30/04/2019
NEWS STORY
Last week it was reported that of the six F1 teams based in the UK, the gulf in pay between men and women was higher than the national average at all but one team.
While Racing Point, which employs 382 of the total 4,023 staff employed directly by the teams, paid its female employees an hourly wage 12.6% lower than that earned by men, women at Williams were being paid an hourly wage 25% lower than their male colleagues. The national average being 18%.
Claire Williams argues that the rules are misleading, while insisting that the involvement of women in motorsport is about more than money.
"For me, certainly, the regulations by which we have to report our gender pay gap, which we have to do now in the UK, are misleading or they can bring about misleading results," she said.
"For me, the means by which you test how well you are doing to ensure gender equality within your business is firstly by the number of women you actually have and year-on-year we have more and more women coming to work at Williams and I'm pleased to say not just in the more female-dominated roles we've had in motorsport in the past, of admin and marketing. More women are coming up now in engineering roles; we've got more women in our aerodynamics department, in vehicle design, development etc.

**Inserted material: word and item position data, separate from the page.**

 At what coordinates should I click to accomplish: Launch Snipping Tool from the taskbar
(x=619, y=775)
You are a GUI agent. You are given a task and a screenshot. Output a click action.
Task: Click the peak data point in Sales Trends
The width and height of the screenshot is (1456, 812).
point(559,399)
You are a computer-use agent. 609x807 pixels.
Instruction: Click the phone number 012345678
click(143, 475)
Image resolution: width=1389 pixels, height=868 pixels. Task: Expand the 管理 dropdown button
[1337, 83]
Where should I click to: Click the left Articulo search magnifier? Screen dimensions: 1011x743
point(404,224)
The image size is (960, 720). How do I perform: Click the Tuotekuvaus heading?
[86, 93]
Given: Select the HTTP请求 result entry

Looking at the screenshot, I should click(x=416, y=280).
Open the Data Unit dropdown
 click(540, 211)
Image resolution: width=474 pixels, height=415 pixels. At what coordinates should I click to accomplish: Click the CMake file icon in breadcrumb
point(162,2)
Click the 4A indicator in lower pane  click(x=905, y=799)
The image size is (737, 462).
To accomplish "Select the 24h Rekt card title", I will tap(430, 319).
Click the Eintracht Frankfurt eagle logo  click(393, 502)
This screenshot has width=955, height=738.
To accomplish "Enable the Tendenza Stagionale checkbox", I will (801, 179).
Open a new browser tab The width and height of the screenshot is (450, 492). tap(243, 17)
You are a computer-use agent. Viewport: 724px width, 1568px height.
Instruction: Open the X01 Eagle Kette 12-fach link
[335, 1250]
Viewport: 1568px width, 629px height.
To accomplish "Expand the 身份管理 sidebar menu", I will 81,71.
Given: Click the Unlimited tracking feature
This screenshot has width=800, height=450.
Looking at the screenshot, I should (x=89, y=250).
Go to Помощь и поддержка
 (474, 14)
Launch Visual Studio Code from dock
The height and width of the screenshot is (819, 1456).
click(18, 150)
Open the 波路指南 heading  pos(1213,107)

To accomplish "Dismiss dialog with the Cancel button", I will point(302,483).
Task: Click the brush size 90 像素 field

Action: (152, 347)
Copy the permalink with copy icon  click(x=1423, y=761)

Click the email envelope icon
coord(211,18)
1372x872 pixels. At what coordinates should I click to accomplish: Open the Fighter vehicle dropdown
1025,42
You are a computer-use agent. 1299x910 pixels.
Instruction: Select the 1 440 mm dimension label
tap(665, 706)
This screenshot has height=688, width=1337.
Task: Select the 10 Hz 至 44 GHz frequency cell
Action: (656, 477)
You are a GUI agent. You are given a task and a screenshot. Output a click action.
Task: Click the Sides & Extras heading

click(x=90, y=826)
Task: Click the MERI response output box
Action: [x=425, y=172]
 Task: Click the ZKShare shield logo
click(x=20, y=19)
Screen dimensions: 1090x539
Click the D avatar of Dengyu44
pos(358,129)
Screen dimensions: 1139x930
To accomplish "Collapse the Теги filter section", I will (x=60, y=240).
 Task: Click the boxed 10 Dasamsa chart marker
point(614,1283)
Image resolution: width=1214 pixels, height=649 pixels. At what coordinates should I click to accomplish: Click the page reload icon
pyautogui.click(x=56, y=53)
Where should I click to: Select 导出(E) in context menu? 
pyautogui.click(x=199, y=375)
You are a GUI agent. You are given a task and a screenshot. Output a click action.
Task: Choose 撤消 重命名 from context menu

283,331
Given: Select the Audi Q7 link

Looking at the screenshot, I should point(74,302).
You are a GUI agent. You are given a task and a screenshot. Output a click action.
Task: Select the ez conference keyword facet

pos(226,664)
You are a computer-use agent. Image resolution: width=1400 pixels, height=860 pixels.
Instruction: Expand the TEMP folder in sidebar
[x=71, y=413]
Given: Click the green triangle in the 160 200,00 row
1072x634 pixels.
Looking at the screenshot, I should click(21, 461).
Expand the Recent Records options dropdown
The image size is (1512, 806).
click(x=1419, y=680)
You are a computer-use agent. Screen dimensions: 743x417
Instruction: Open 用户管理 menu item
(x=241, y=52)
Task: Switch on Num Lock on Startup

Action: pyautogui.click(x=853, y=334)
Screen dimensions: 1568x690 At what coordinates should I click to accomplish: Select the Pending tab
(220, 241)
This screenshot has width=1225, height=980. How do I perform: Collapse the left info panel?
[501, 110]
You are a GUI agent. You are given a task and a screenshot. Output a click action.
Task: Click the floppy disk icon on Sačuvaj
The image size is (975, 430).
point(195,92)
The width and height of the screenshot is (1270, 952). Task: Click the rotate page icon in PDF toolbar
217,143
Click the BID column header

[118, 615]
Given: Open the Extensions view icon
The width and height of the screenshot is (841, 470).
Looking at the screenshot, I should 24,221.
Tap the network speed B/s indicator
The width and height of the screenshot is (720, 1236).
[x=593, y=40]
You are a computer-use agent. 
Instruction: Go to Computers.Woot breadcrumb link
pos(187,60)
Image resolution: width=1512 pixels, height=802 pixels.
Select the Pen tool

"But it's about how you support that talent as well," she continued. "We've just recently launched, about four months ago, at the start of this year, a women at Williams network, and I think we are probably the only team to do that. It's about not only encouraging talent to come into our team but it's about how you support them when they are there.
"Secondly, the most important number for me when we are looking at gender equality is how you much you pay your female staff versus your male, and we went through a big analysis on this two years ago, before we even had to report on gender pay, and we made sure that every woman that was doing the same job as a man was paid the same amount as that male employee for doing that same job.
"For me, those are the three greatest measures of gender equality within a business and so I have absolutely no qualms knowing that the women in our organisation are treated on an equal standing as our men."